Longer term I remain very bullish on China. For the last few thousand years, China has gone through long cycles of increasing power, national unity and expansion, followed by slow decline and then national disintegration. And then the cycle repeats. With the ascent of Deng Xiaoping in the late 1970s and the disaster of the Cultural Revolution imprinted on all minds, the national disintegration phase ended. China is now in the up-phase of increasing power, national unity and expansion. I have no doubt that a nation of 1.3 billion hard working talented people with a religious craving for material improvement is a great long run place to put your money. I regard forecasts of China collapsing due to social unrest or regional problems as fundamentally at variance with the long run historical trend.

The US in the nineteenth century was the world’s rising economic power. But it wasn’t all smooth sailing. Occasional crises were experienced along the way such as the defaults of the states in the 1840s, the Civil War of 1860-65, the Panics of 1873 and 1893. Foreign investors from time to time lost their collective shirts as the US marched on to greatness. But the US emerged stronger after each crisis as economic and political imbalances were corrected. Crises correct imbalances and force the resolution of heretofore unsolvable political problems. For example, India’s early 1990s ditching of the so-called “License Raj” only came response to a foreign exchange crisis.

I am not wishing a crisis on China. But China in my opinion needs to make some tough decisions and these decisions will benefit investors in the long run. China is following what has been called the East Asia Model, i.e. a high degree of protectionism with all kinds of administrative and tariff restrictions on imports, an undervalued exchange rate, an over-emphasis on investment, an over-emphasis on exports, a massive interference in the markets, a predatory approach to foreign technology, an over-accumulation of dollar reserves and over-investment in designated favored industries. This fundamentally mercantilist model takes advantage of the international monetary system which allows countries to hold their currencies below equilibrium levels and the expense of employment in the United States.

The East Asia Model may have reached the end of its usefulness for China. It certainly has for Japan. The time to really load up on Chinese stocks will be when it appears the government has decided to turn away from this model. Whether the government will take the necessary decisions in a gradual, rational way or whether it needs to be forced to do so by a crisis remains to be seen.
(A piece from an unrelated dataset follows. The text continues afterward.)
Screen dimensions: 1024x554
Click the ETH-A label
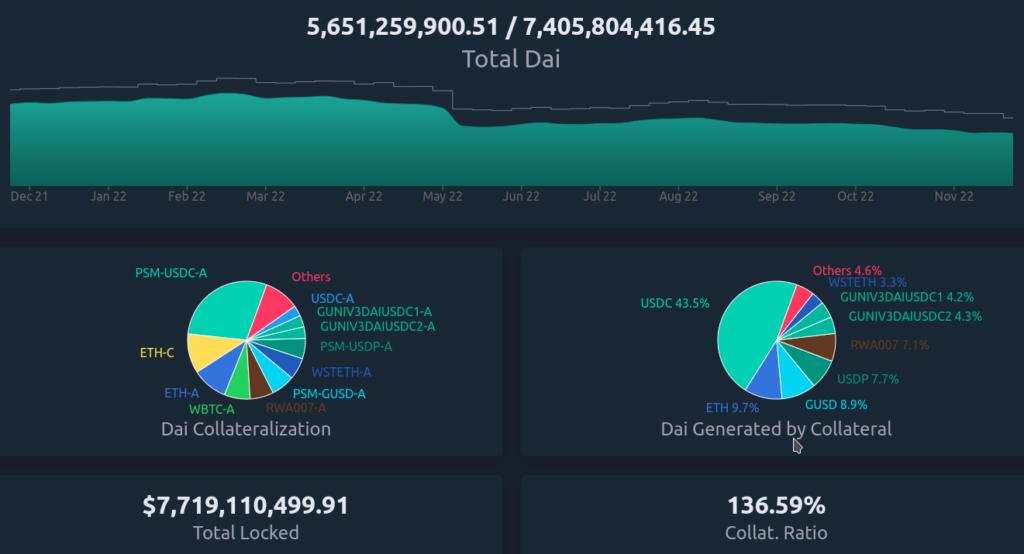[181, 394]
5. The Euro Will Survive – Spanish pesetas, Italian liras, Maltese liras, French francs, Belgian francs, Luxembourgian francs, Dutch guilders, Portuguese escudos, German deutschmarks, Finnish markkas, Irish pounds, Cypriot pounds, Danish krones, Austrian shillings, Greek drachmas – yuk! Who needs them all.

In fact, Europe does not. The euro represents huge financial value added as compared with the bewildering smorgasbord of currencies that existed before. History, politics, technology and geography are all lined up in support of the euro. The euro represents a tremendous step forward in European integration. The Europeans spent a good part of the twentieth century killing one another. It’s an unpleasant experience they don’t want to repeat. At the same time telecommunications and transportation technology are bringing the already geographically contiguous European nations even closer together. Don’t underestimate the power of a fiber optic cable! The Germans will pay and pay to support the euro, however contrary to their self interest some of their actions may appear from time to time. And in my opinion, no countries will leave the euro. If you think Greece is having problems now with street demonstrations, just imagine if one day Greeks woke up to find their bank accounts were suddenly denominated in drachmas (draculas?) instead of euros.

Of course the euro does suffer from the same fault as all fiat currencies. Gold is still an investment alternative for euro area investors. But against the dollar the euro will play musical chairs. When Ireland, Greece, Portugal or Spain are in the headlines (Belgium and Italy?) the euro will decline against the dollar. When California, Illinois or New York take center stage, the dollar will down against the euro. I see plenty of opportunities for traders but no trend here.

6. Take a Look at India — India is an emerging market story in its own right. It’s the odd man out in the BRIC thesis. Brazil and Russia supply commodities to China and are part of the China story. To a large extent the fate of Brazil and Russia (and numerous other emerging markets) depends on how China does in 2011. India’s not a major part of this China picture although India-China trade has been growing.

India and China may be in Asia and have a lot of people coming off the countryside, but that’s where the similarity ends. China is homogeneous (92 % Han), relatively monolithic with one national language and with a government that is, in its own mercantilist way, pro-business. India on the other hand is a heterogeneous collection of peoples, cultures and languages. Indian technology firms are global and among the best in the world. The Indian business sector operates in English and compared to China is transparent and follows the rule of law. But from an economic/business viewpoint the bureaucratic, populist Indian government although democratic can be a major obstacle. It is often said that companies succeed in China because of the government while they succeed in India in spite of the government. Still longer term that could be a positive for India. Governments usually support losers and in fact create them by insulating companies from competition and offering subsidized access to capital which encourages low productivity. Examples of this abound in China. With the exception of some state owned firms, Indian companies are private and have to compete for capital and customers without any government coddling.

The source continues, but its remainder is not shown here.